When he had gazed at the affair from all points of view, and repeated to himself the same deep moral truths (such as "There's no doing nowt wi' a young woman afore she's forty") about thirty-nine times, and pitied himself from every quarter of the compass, he rose to go to bed; he did not expect to sleep. But the gas was not yet in order, and he had only one candle, which was nearly at its latter end. The ladies—Helen and Georgiana—had retired long since.
He left his little room, and was just setting forth on the adventure of discovering his bedchamber, when a bell rang in the bowels of the house. His flesh crept. It was as if—
The clock struck twelve, and shook the silent tower.

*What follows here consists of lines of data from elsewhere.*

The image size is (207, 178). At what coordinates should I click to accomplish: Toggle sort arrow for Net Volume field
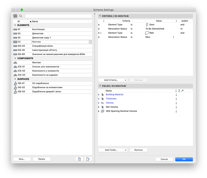point(176,107)

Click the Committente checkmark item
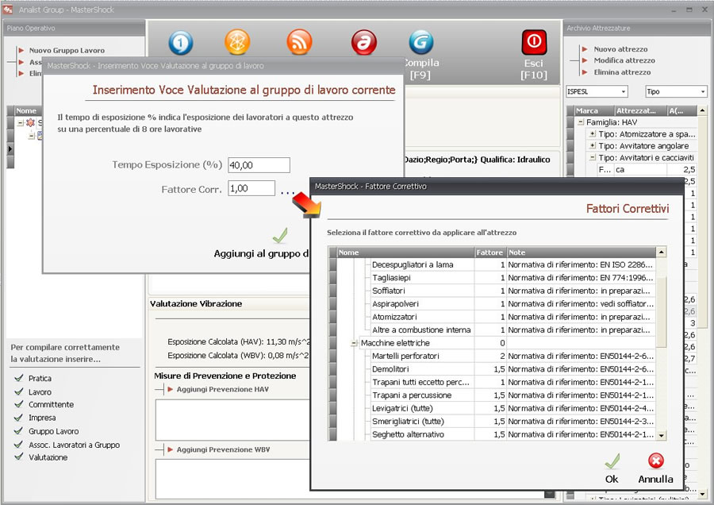click(51, 405)
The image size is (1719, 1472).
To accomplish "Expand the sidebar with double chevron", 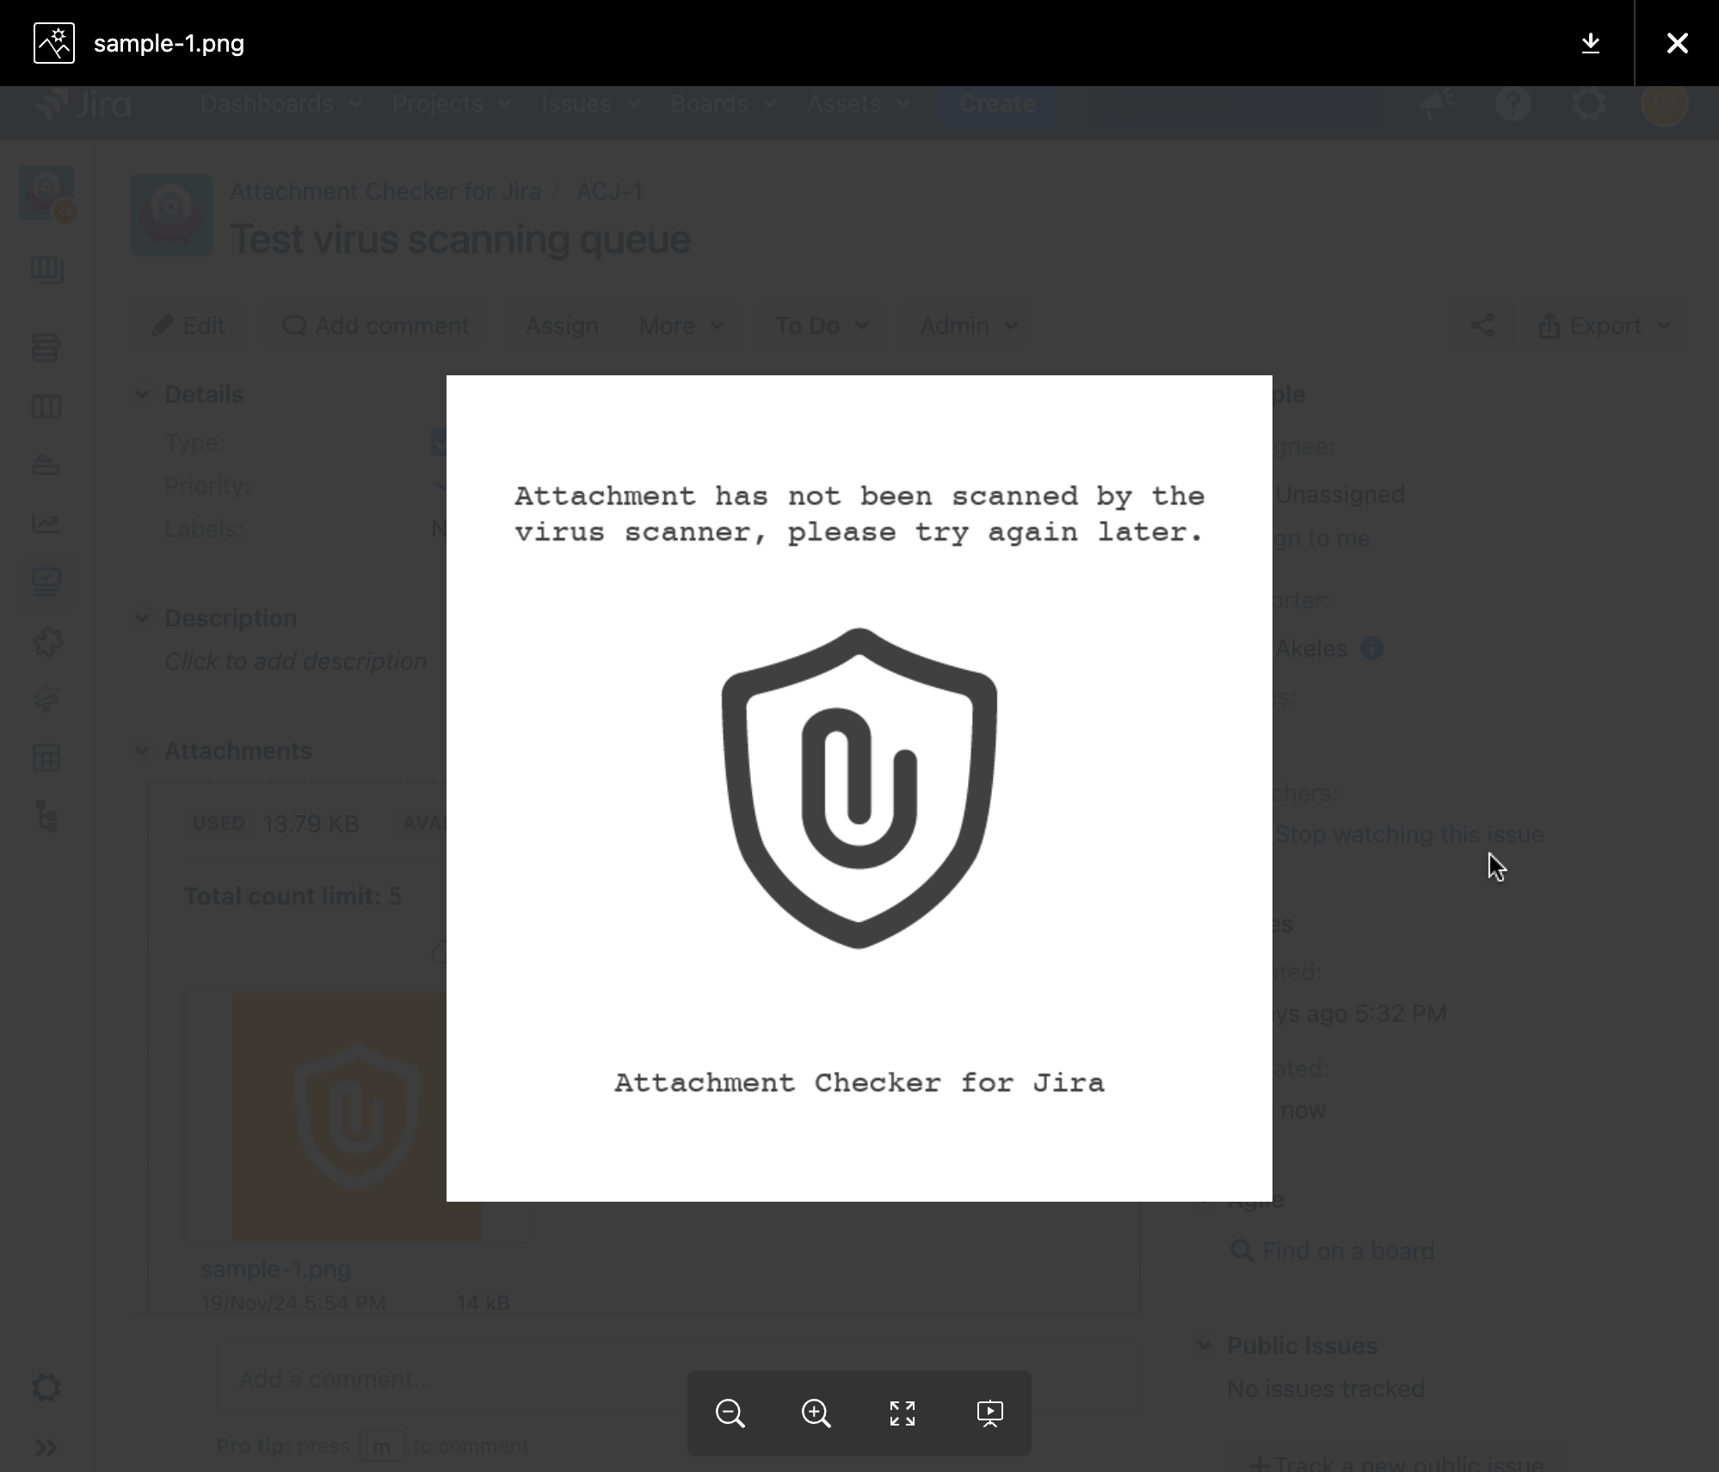I will 46,1448.
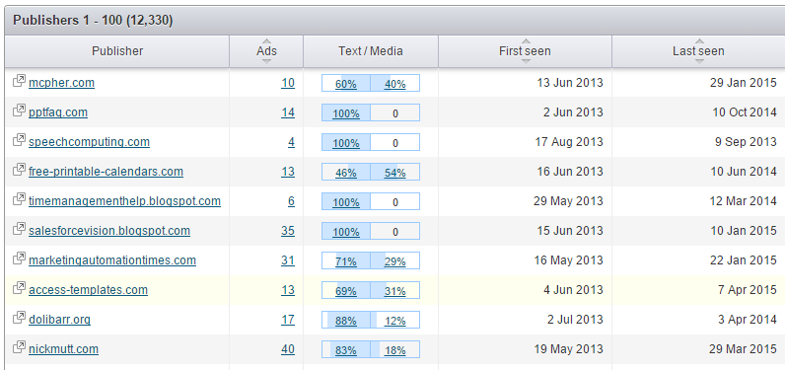Click external link icon beside dolibarr.org
The image size is (785, 370).
19,318
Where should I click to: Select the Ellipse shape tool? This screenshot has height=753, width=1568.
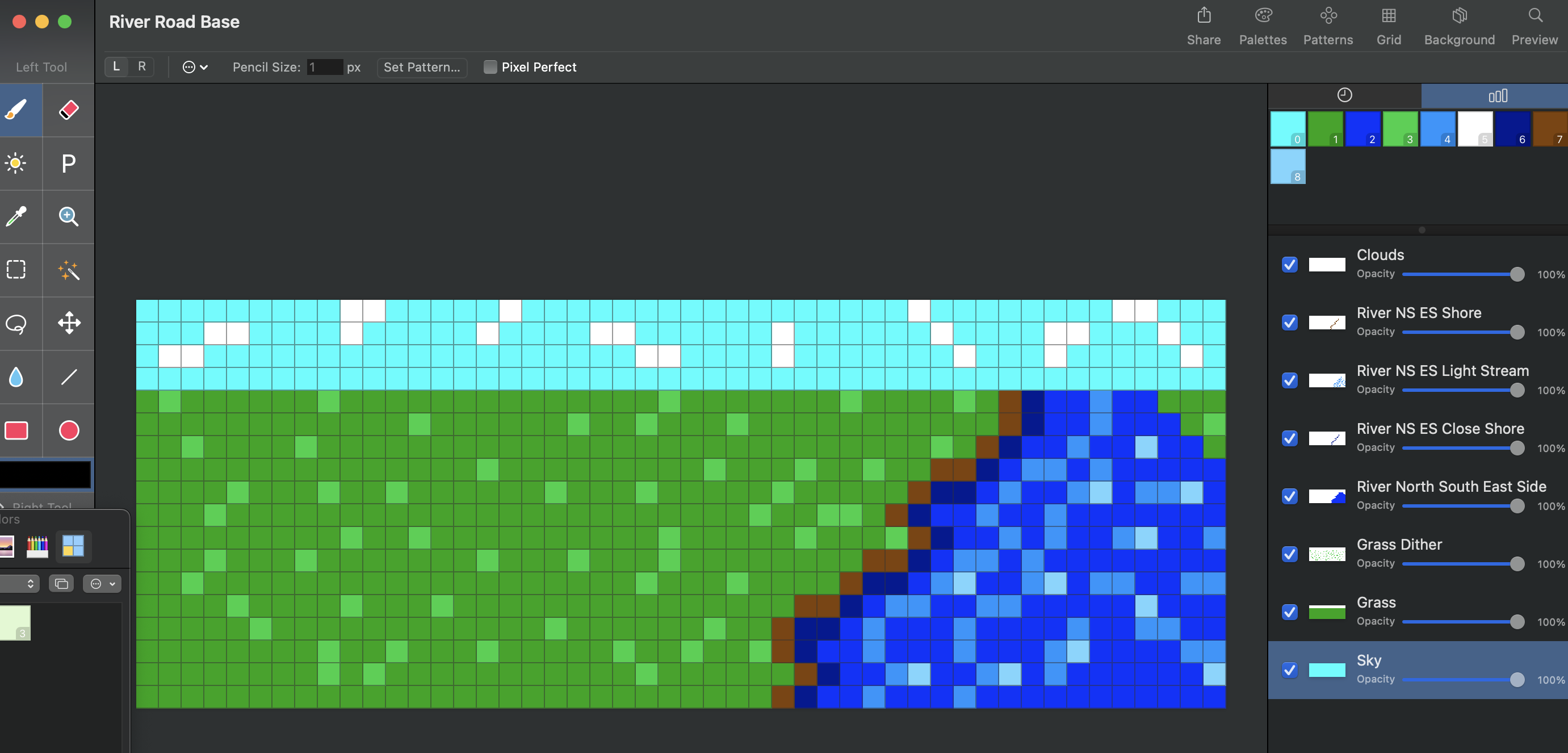point(69,430)
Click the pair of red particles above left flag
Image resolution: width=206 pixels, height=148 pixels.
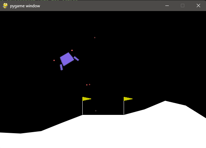88,85
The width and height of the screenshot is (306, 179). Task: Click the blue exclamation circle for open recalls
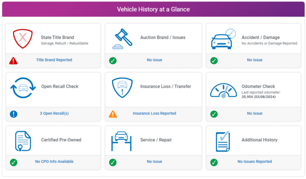point(13,114)
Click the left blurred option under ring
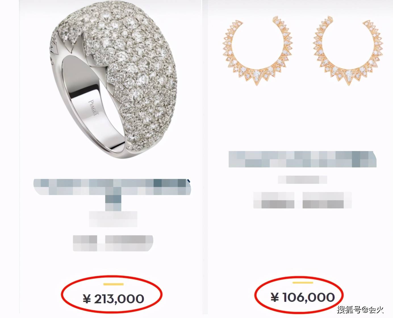Screen dimensions: 393x318 point(85,243)
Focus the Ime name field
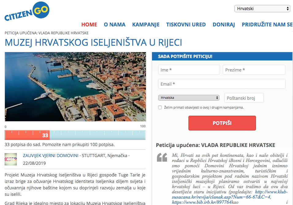293x205 pixels. click(x=189, y=70)
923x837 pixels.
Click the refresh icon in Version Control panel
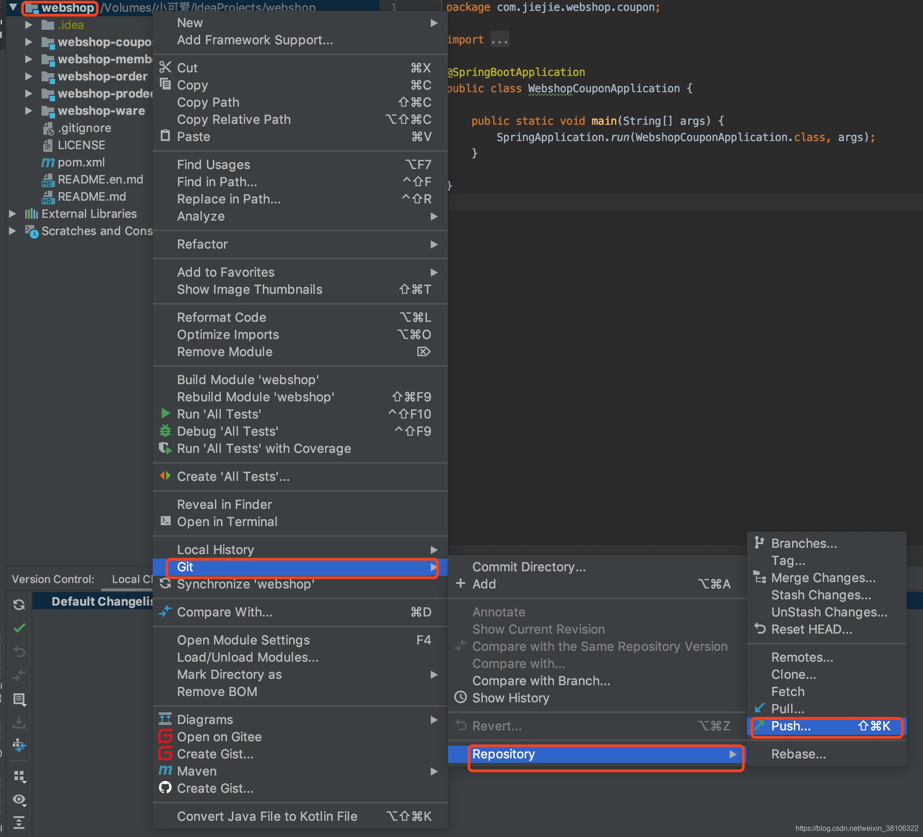(19, 605)
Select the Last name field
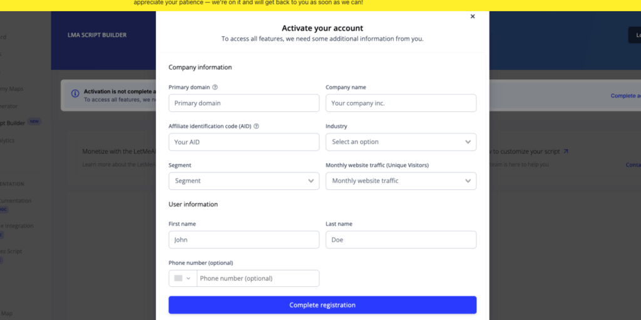The height and width of the screenshot is (320, 641). 401,239
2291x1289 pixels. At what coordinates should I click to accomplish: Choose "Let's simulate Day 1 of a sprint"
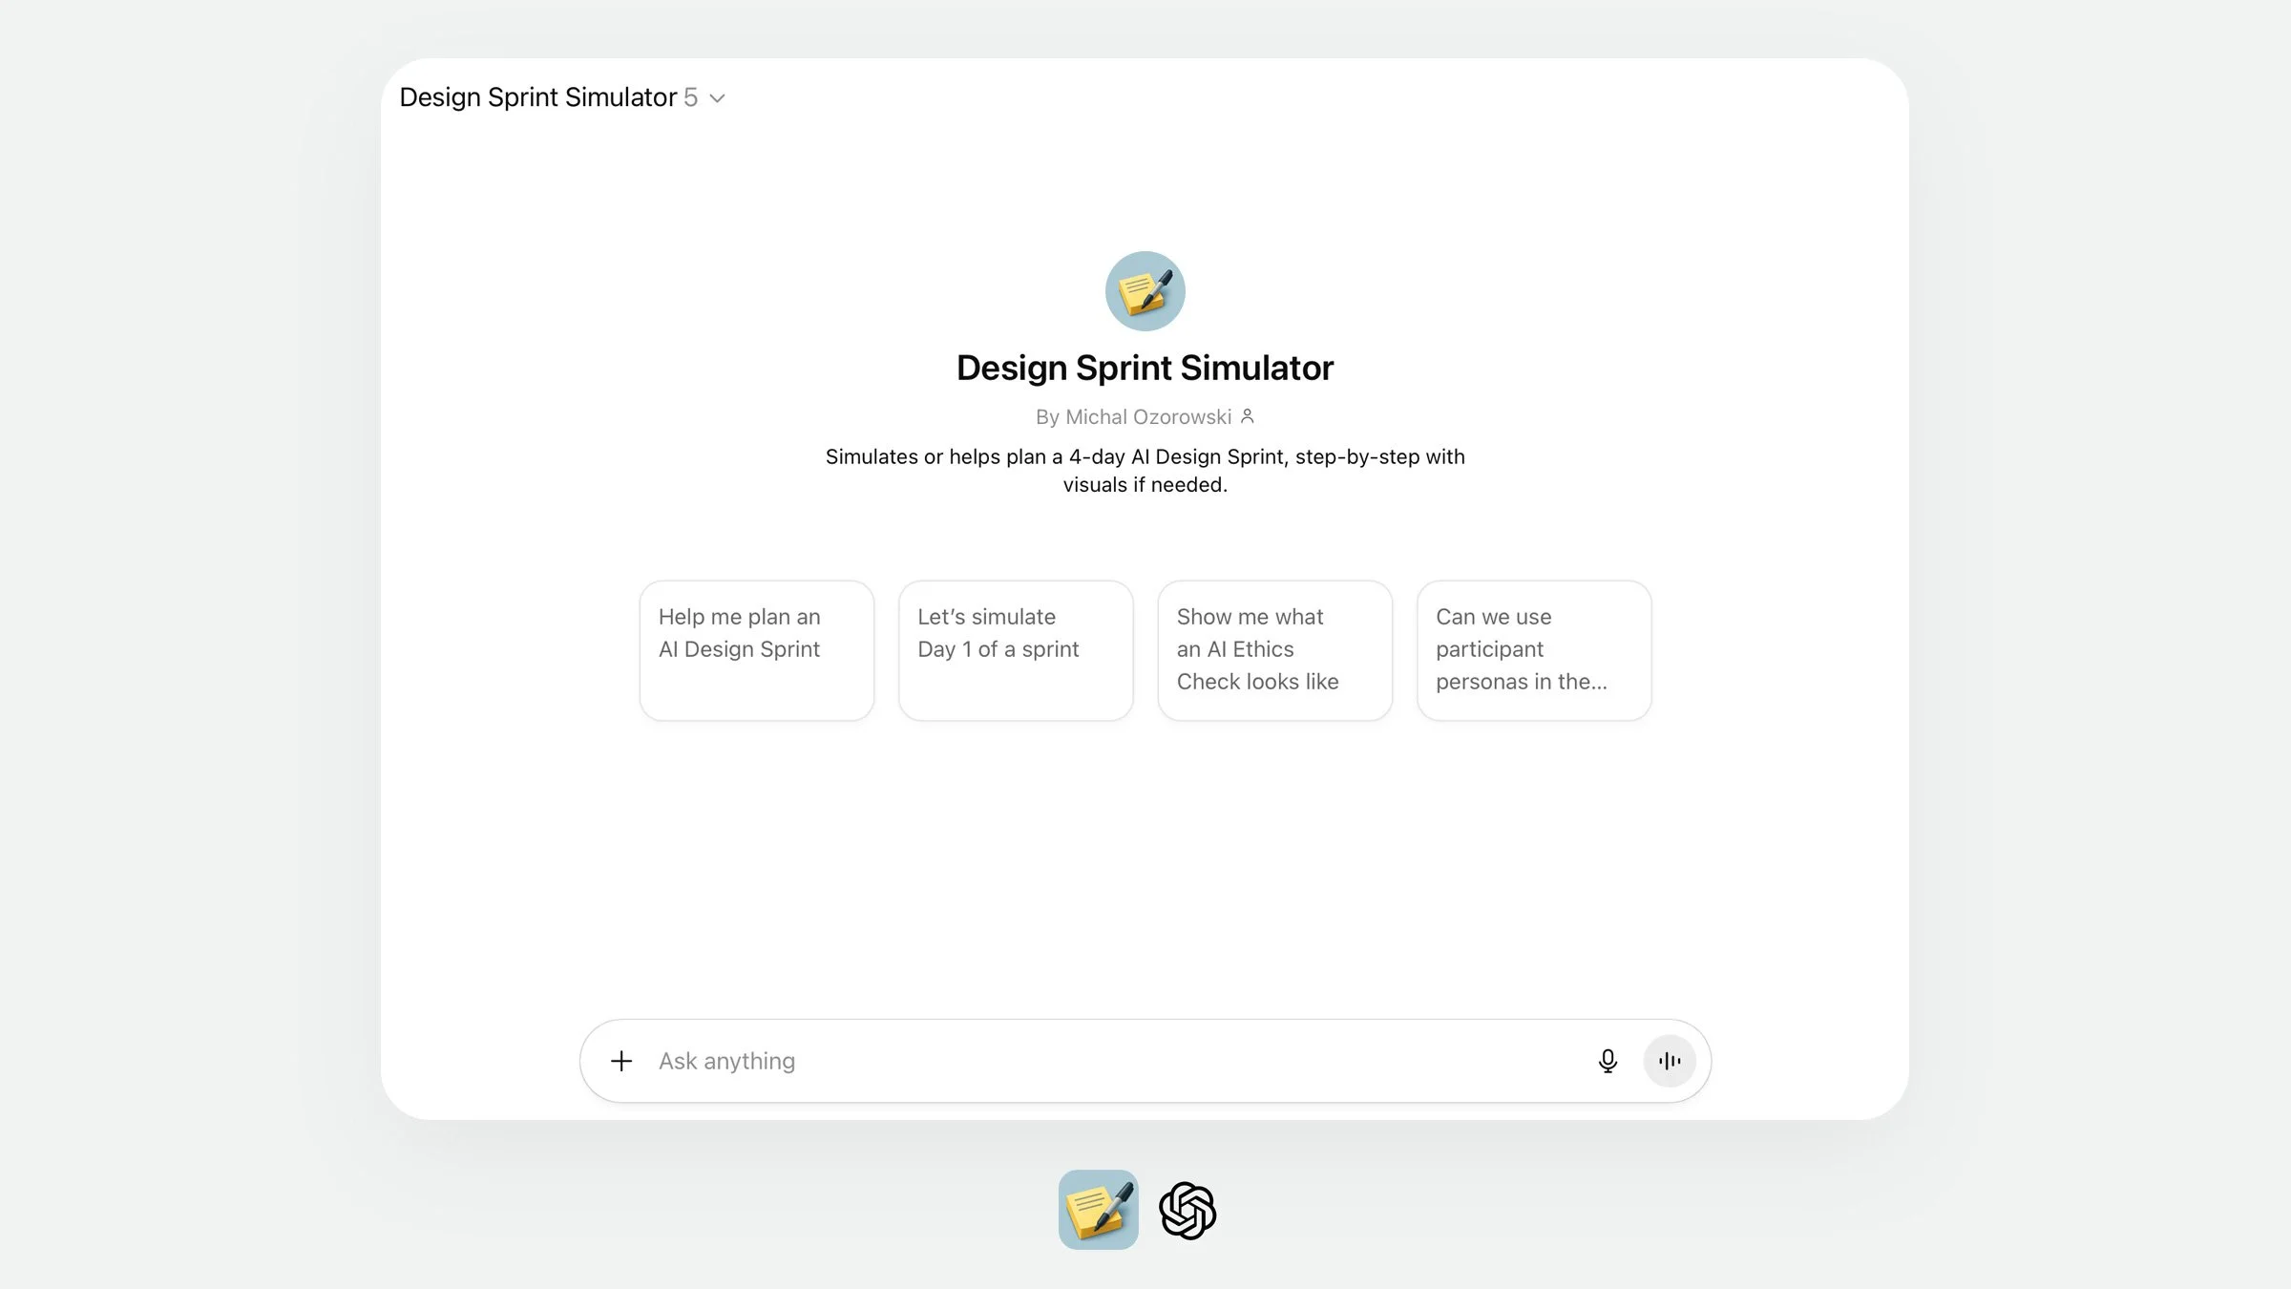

Then he collected his powers of memory and of induction, and recognised in the sound of the bell the sound of the front door bell. Some one must be at the front door. The singular and highly-disturbing phenomena of distant clanging, of thrills, and of flesh-creepings were all resolved into the simple fact that some one was at the front door.
He went back into his little room; instead of opening the front door like a man, he opened the window of the little room, and stuck out the tassel of his cap.
"Who's there?" he demanded.
"It's I, Mr. Ollerenshaw," said a voice, queenly and nervous.
"Not Mrs. Prockter?" he suggested.
"Yes."
"I reckon ye'd like to come in," he said.